The Curiosity rover contains methane within an internal chamber, at concentrations 1,000 times higher than that needed to account for the readings, Zahnle told the press. He was also critical of the findings recorded by astronomers more than a decade ago. Mission engineers tell reporters that although concentrations in the chamber are high, there is not enough methane in the system to trigger the observed readings.
"We are continuously monitoring that methane amount and there hasn't been evidence of any leakage during the entire mission.... To produce the amount we detected in Mars's atmosphere, you'd need a gas bottle of pure methane leaking from the rover. And we simply don't have it," said Chris Webster of NASA's Jet Propulsion Laboratory.

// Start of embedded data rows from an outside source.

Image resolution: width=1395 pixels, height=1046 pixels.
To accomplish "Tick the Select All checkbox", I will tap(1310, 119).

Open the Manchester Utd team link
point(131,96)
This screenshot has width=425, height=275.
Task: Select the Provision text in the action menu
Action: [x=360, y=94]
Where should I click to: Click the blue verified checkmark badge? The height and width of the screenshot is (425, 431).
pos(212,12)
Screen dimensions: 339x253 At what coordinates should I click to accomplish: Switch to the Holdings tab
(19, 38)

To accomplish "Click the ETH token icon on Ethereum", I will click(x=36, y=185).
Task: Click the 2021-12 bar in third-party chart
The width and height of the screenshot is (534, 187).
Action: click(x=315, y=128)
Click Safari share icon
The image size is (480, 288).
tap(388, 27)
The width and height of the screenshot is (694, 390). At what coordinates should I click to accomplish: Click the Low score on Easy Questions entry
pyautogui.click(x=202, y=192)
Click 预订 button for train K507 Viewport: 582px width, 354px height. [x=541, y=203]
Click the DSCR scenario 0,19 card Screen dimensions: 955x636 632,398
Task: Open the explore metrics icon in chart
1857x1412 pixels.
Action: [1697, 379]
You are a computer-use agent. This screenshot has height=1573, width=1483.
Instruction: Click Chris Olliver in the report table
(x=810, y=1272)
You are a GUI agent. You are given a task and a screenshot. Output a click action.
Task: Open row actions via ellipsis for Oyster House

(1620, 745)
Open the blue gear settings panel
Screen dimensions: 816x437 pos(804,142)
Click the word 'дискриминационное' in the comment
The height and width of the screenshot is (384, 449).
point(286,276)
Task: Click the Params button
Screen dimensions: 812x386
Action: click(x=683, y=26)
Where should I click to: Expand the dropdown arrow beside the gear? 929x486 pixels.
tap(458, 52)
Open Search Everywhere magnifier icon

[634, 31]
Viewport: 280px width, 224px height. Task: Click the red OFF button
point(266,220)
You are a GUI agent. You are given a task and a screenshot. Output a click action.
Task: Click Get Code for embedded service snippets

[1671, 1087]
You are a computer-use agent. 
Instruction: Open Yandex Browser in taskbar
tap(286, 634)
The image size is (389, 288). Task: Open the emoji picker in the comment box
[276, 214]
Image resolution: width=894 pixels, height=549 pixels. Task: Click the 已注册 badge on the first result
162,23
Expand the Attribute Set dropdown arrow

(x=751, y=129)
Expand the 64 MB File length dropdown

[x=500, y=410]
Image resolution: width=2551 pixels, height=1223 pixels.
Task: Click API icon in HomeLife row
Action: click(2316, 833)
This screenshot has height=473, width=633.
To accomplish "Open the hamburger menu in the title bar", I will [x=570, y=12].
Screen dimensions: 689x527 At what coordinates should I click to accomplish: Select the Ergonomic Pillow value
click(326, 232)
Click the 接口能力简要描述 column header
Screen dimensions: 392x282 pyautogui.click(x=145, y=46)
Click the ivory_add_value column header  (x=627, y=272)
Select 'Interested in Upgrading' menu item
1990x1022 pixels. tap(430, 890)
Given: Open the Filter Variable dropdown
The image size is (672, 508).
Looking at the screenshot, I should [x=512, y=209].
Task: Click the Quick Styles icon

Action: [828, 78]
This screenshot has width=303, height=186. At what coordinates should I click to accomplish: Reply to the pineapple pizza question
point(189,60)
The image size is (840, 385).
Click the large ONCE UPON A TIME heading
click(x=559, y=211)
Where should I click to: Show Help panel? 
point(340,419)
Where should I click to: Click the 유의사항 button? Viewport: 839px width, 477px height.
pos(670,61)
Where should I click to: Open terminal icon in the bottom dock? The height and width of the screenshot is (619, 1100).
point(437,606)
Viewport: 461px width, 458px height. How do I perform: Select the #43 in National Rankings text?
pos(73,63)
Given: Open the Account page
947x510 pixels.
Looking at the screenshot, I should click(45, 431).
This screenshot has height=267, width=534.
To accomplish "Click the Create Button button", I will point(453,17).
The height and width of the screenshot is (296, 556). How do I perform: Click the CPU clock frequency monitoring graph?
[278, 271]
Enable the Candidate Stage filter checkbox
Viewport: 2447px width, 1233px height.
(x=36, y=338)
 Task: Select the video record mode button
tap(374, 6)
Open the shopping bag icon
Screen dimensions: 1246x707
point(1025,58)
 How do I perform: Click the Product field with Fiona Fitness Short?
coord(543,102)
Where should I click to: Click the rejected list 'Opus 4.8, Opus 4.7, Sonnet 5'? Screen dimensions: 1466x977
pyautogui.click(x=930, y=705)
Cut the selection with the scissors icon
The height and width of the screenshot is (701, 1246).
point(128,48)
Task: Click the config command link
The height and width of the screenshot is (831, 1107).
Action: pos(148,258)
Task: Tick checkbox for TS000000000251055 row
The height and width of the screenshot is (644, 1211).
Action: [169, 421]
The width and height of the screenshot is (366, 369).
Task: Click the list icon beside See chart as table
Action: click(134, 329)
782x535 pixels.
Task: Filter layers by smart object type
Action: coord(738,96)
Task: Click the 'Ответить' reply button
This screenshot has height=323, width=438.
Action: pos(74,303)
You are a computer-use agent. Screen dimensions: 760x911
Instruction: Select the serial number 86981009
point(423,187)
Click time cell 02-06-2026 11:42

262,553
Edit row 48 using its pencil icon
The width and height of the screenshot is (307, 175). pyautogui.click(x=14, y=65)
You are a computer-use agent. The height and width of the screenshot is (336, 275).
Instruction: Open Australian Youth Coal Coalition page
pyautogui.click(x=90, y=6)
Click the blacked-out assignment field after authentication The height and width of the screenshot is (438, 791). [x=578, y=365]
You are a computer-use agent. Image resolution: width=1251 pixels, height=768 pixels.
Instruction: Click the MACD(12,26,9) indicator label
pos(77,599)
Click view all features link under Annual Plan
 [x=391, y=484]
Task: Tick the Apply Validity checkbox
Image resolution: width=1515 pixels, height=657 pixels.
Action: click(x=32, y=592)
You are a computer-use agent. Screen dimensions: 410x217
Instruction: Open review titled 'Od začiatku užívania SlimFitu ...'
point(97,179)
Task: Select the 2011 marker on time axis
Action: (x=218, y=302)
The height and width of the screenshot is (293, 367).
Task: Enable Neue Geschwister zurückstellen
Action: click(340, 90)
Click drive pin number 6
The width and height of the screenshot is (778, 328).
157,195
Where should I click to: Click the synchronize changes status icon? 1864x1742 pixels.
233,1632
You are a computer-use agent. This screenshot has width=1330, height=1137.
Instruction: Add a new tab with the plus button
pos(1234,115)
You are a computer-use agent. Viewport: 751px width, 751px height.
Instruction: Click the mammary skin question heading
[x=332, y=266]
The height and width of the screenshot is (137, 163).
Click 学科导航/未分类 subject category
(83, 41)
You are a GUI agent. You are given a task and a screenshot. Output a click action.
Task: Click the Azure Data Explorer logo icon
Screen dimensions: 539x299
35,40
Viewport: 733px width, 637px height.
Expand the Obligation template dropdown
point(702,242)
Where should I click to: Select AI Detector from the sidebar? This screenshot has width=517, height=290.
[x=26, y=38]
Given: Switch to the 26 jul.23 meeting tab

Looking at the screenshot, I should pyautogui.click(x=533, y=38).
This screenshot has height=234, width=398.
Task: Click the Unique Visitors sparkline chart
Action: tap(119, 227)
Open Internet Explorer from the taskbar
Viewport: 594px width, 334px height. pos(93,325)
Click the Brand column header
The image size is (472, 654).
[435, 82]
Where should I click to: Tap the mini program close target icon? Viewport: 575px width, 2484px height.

The Mars Curiosity team is planning to take an additional series of readings at the end of 2015. This will be one Martian year after methane was supposedly detected by the spacecraft. If the gas is seen once again, then the source would likely be seasonal, which would suggest a biological origin. Such a finding would also make it unlikely that Curiosity is the source of the gas.
The ExoMars Trace Gas Orbiter (TGO), designed by the European Space Agency, is scheduled for launch in 2016. Once it arrives at the Red Planet, the spacecraft will be capable of examining the atmosphere of Mars for signs of the elusive gas. Finding methane on Mars could be the first positive sign of alien life, or maybe just odd chemistry.